Climate change could increase winter inversions

By 2100, mountaintops could warm by 14 degrees, says an OSU study

An Oregon State University research project suggests winter air inversions in Southern Oregon could intensify as the region's climate changes.

Researcher Chris Daly said Wednesday that Southern Oregon's winter inversions provided the inspiration for him to study how climate changes might affect local weather in steep mountainous terrain. He had noticed the wide winter temperature variations between Medford and Sexton Mountain, and he wanted to find out whether similar temperature differences could occur over much shorter distances.

To say that temperatures will increase, for example, 5 degrees on average over the next century doesn't mean every site will see the same amount of warming, he said.

"We are finding that the potential effects of climate change may be more complicated than we ever thought they would be," Daly said in a telephone interview.

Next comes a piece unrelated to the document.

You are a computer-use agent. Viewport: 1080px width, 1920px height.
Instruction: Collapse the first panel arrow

A team of OSU researchers looked at temperature data from hill and valley sites at the H.J. Andrews Experimental Forest near Blue River, east of Eugene. They ran the data through computer models based on a 5 degree average temperature increase for Western Oregon by 2100 and concluded that some sites, such as mountain ridgetops, could warm by as much as 14 degrees at some times.

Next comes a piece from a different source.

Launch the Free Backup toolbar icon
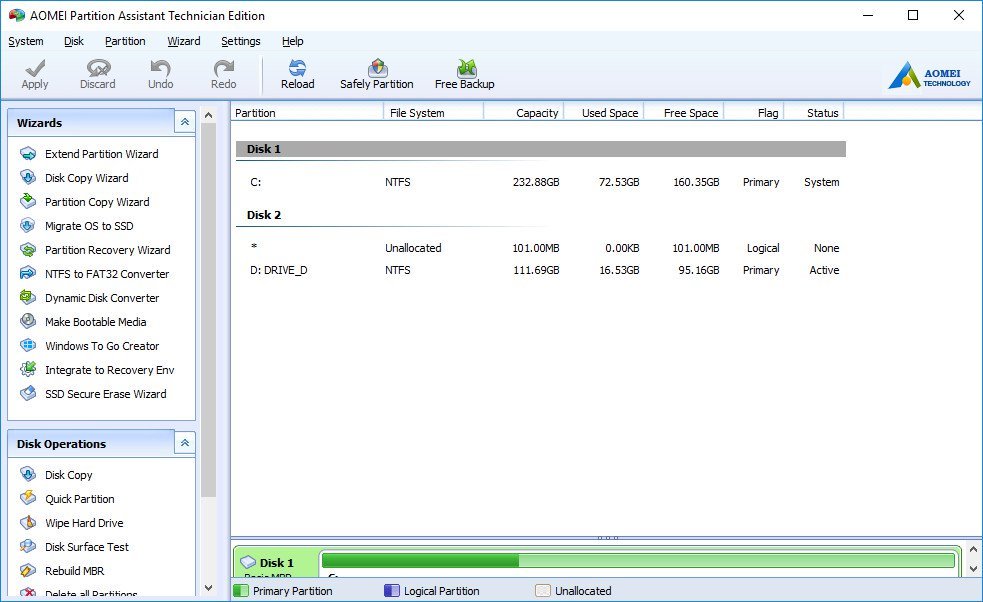983x602 pixels. click(x=465, y=68)
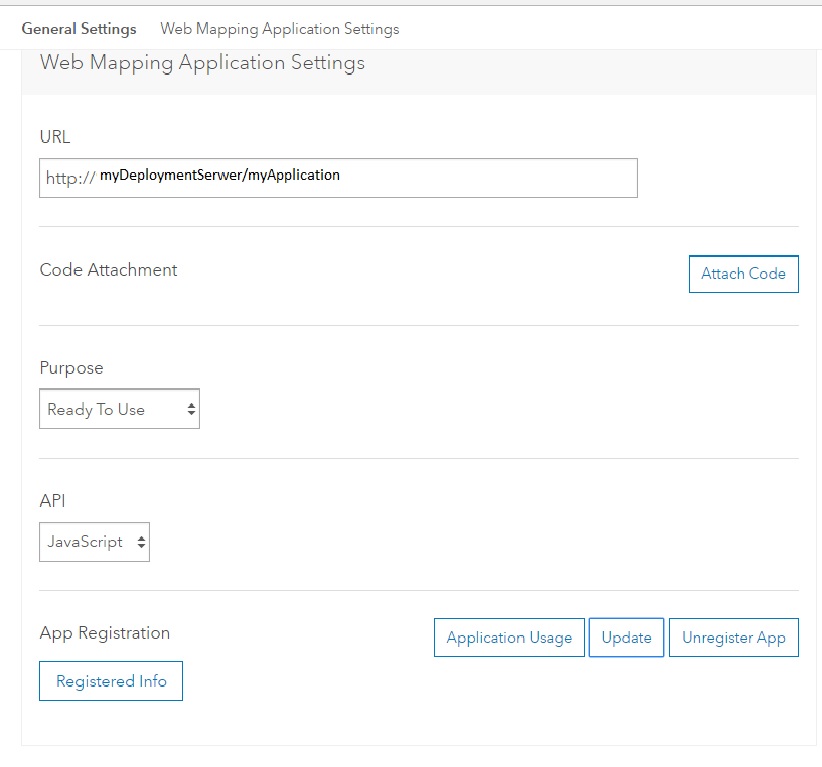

Temperatures in the cold-air pools in the valleys would likely increase closer to the predicted 5-degree average, he said.

The wide temperature variation could have major implications for plants and animals that inhabit those areas, Daly said. The findings also have meaning for Southern Oregon, where steep ridges and narrow valleys provide the topography for substantial inversions to develop across relatively small distances.

Daly is an OSU professor of geosciences and director of OSU's PRISM Climate Group. He said most computer models indicate Oregon could have more cold, clear winter days as the climate changes. Cold clear weather provides the conditions for inversions to develop, but there has been little research so far about how much weather will vary at specific sites.

The report is to be published by the International Journal of Climatology under the title "Local atmospheric decoupling in complex topography alters climate change impacts."